(DATA TO PROCESS Opens)

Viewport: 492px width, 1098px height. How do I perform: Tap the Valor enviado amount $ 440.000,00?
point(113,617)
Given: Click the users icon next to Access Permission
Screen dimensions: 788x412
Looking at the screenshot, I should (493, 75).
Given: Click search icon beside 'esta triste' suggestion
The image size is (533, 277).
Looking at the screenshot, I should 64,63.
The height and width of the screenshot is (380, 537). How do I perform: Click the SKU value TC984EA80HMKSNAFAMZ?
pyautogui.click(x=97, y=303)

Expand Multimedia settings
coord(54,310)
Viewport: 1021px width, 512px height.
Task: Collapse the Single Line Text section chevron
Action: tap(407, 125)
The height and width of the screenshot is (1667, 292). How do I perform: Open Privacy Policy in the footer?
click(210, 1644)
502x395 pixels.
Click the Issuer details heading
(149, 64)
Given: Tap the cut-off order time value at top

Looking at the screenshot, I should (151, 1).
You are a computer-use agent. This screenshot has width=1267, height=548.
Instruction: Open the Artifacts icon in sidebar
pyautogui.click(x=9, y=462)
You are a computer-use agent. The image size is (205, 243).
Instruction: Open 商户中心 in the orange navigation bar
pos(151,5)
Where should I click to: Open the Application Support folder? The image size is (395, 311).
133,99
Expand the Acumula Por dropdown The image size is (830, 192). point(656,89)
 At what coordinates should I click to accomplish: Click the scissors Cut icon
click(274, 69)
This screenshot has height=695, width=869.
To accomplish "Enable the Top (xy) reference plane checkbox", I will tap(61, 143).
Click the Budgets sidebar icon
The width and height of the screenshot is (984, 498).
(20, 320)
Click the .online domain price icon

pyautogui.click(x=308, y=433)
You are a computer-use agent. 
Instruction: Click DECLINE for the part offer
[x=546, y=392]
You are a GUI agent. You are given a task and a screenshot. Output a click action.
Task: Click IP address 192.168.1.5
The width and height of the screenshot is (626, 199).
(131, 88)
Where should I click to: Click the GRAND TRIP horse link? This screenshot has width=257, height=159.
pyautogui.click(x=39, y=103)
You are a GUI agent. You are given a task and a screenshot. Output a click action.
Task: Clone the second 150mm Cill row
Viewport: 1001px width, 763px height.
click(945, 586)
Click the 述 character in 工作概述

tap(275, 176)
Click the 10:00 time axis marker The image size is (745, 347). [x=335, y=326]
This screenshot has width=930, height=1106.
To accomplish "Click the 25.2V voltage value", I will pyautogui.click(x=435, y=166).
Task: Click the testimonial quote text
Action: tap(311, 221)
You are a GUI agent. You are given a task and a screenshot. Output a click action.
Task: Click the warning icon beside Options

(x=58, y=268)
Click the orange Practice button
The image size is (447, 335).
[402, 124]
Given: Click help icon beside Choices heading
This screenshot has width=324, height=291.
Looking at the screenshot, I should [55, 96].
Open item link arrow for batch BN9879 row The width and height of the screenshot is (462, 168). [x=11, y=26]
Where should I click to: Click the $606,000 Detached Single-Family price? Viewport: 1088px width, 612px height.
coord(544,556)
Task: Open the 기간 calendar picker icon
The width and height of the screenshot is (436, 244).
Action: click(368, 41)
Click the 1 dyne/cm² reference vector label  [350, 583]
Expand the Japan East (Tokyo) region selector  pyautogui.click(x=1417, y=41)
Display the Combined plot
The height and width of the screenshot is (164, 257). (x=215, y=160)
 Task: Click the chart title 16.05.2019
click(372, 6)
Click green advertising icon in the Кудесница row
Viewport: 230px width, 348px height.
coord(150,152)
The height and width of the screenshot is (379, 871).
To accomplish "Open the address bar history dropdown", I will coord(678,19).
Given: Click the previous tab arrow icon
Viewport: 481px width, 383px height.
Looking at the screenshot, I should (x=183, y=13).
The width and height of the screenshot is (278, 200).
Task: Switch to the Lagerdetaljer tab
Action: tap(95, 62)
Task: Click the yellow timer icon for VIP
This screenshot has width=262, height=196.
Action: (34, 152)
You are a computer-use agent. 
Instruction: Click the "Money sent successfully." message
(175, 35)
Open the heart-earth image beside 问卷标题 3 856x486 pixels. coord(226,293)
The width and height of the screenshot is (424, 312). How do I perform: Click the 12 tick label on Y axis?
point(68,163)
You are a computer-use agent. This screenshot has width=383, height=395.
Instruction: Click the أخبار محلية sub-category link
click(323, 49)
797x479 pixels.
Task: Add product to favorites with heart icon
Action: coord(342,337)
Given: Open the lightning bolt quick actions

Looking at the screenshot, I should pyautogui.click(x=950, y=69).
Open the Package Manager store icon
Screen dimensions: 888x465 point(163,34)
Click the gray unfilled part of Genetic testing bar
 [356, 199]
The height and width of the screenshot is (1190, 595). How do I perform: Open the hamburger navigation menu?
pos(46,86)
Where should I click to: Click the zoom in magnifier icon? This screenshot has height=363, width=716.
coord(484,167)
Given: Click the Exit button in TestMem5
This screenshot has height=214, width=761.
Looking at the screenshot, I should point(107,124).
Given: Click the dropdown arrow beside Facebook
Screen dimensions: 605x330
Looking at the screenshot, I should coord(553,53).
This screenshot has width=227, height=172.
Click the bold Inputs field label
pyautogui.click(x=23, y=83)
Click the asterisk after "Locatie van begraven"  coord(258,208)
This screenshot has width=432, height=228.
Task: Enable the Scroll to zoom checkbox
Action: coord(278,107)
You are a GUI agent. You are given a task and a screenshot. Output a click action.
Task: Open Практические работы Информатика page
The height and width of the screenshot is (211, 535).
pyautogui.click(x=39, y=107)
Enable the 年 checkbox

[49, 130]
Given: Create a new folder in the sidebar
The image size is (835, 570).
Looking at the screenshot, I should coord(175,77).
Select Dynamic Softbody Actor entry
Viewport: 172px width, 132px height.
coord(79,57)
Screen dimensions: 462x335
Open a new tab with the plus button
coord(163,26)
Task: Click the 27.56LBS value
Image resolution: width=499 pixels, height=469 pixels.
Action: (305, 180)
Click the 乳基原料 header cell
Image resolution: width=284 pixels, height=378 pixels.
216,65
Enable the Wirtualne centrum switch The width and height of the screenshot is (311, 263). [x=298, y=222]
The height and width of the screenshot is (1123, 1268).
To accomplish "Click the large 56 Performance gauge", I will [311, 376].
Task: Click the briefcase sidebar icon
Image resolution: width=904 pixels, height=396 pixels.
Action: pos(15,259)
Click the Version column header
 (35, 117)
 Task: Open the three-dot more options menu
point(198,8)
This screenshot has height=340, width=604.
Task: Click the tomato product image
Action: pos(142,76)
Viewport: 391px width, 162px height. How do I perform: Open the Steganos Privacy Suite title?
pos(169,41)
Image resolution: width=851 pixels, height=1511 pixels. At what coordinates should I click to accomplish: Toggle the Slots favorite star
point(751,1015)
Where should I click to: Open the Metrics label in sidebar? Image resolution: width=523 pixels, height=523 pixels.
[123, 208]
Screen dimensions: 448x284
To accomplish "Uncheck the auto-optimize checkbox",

(DATA TO PROCESS Closes)

(EXERCISE BRIEF): Provide the number of lines in the entries above on which the string "dropdown" is found, and no other text.

(TASK RESPONSE): 3